Work to complete
An exact copy of every record, with no pictures, please.

Saved data entries
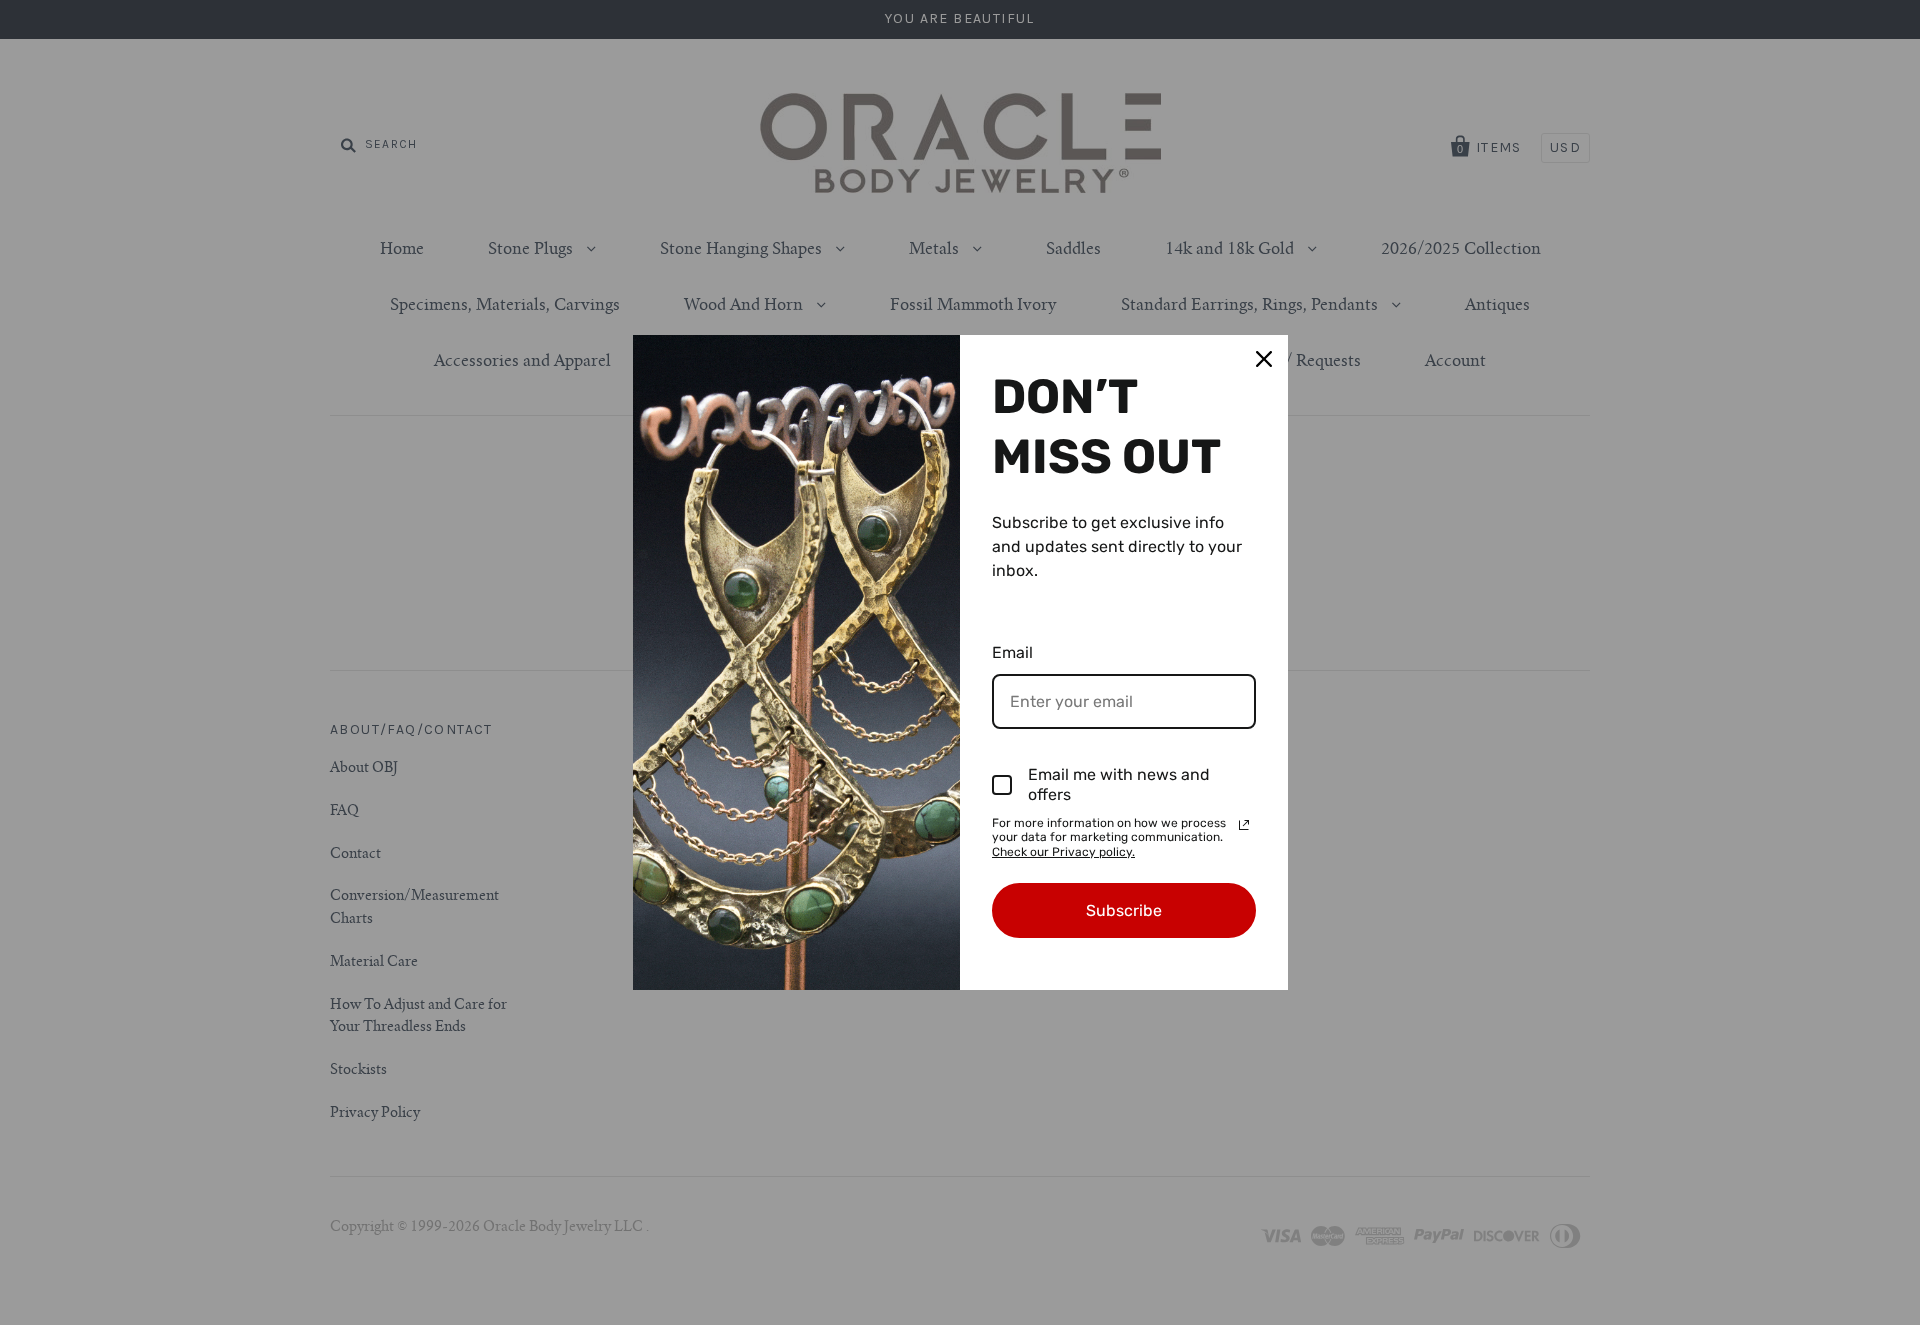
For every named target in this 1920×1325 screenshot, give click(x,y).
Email (1012, 652)
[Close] (1264, 359)
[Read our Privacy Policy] (1244, 825)
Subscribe (1124, 910)
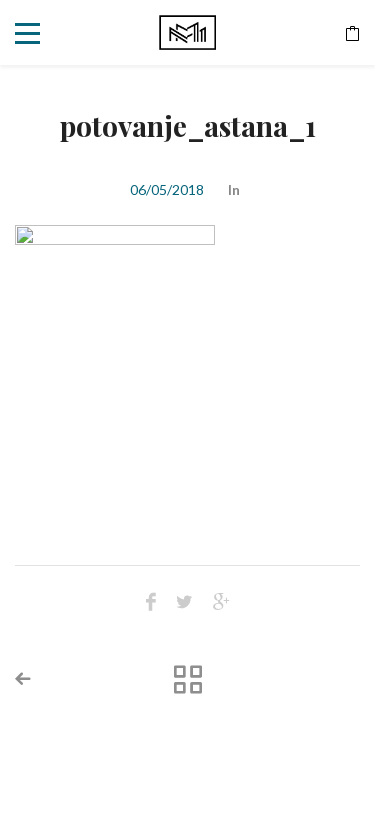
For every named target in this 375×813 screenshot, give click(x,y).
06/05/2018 (167, 189)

The answer
For every named target in this 1920×1325 screenshot, give click(x,y).
Email (1012, 652)
[Close] (1264, 359)
[Read our Privacy Policy] (1244, 825)
Subscribe (1124, 910)
For every named target in this 375×813 screenshot, give click(x,y).
06/05/2018 (167, 189)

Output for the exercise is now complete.